> [What is needed] Below are some entries. Repeat exactly the lines from the one with "Copy the Uninstall PowerShell command" through the one with "You are a computer-use agent. Image resolution: width=800", and only those.

** Input data follows **

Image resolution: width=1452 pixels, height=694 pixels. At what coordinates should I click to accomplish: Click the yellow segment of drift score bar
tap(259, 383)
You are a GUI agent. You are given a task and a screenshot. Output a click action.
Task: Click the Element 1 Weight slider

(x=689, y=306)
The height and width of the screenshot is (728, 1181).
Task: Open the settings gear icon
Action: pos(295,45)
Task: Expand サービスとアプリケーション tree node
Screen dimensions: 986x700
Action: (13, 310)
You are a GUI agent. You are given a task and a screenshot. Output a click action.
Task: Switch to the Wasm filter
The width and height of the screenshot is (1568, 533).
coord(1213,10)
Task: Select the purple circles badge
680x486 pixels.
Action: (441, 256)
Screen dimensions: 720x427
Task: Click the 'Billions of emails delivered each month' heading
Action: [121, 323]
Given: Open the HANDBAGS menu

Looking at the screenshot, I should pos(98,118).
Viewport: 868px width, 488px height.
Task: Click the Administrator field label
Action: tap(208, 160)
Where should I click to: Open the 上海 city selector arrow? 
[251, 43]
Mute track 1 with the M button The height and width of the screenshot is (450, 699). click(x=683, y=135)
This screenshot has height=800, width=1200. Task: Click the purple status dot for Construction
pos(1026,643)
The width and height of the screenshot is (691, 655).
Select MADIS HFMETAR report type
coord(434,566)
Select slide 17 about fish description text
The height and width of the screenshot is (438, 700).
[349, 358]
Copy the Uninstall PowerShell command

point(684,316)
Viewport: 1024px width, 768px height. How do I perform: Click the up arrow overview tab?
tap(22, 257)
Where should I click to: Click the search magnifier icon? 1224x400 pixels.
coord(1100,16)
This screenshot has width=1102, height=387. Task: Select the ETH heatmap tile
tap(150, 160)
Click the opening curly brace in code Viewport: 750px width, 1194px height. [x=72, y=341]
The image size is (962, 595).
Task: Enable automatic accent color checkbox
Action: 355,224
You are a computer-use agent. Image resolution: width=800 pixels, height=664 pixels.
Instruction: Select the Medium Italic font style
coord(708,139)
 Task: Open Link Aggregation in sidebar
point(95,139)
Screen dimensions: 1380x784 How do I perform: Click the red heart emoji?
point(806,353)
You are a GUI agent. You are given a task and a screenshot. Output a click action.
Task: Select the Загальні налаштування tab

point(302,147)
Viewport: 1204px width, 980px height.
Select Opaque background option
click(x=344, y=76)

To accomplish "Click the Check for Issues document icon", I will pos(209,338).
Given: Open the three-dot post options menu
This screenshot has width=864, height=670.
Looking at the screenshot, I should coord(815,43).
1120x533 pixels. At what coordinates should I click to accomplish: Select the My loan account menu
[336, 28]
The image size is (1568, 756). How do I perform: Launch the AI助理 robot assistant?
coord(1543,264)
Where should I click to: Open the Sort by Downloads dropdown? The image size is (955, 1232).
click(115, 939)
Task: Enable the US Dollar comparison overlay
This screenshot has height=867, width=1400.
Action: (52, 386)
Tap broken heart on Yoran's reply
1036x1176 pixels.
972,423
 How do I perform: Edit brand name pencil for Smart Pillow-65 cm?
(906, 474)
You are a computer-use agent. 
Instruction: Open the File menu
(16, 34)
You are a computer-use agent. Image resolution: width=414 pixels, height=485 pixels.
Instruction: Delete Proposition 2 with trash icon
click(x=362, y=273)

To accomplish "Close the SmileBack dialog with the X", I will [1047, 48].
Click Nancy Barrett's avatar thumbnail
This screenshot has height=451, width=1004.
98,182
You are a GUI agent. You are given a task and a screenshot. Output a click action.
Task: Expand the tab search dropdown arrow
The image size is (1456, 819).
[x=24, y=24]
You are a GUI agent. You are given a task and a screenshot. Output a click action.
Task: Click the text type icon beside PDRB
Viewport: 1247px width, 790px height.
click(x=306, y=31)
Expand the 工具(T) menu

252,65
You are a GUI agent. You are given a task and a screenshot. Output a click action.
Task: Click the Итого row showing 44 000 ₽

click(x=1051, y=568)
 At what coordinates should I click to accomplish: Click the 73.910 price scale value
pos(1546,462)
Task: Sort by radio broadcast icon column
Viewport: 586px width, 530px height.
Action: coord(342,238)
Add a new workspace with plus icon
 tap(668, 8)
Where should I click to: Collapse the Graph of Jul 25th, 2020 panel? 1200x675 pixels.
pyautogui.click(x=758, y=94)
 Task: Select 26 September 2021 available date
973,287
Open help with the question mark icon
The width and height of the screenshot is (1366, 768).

** End of Input data **

> [Result]
Copy the Uninstall PowerShell command

point(684,316)
Viewport: 1024px width, 768px height. How do I perform: Click the up arrow overview tab?
tap(22, 257)
Where should I click to: Click the search magnifier icon? 1224x400 pixels.
coord(1100,16)
This screenshot has width=1102, height=387. Task: Select the ETH heatmap tile
tap(150, 160)
Click the opening curly brace in code Viewport: 750px width, 1194px height. [x=72, y=341]
The image size is (962, 595).
Task: Enable automatic accent color checkbox
Action: 355,224
You are a computer-use agent. Image resolution: width=800 pixels, height=664 pixels.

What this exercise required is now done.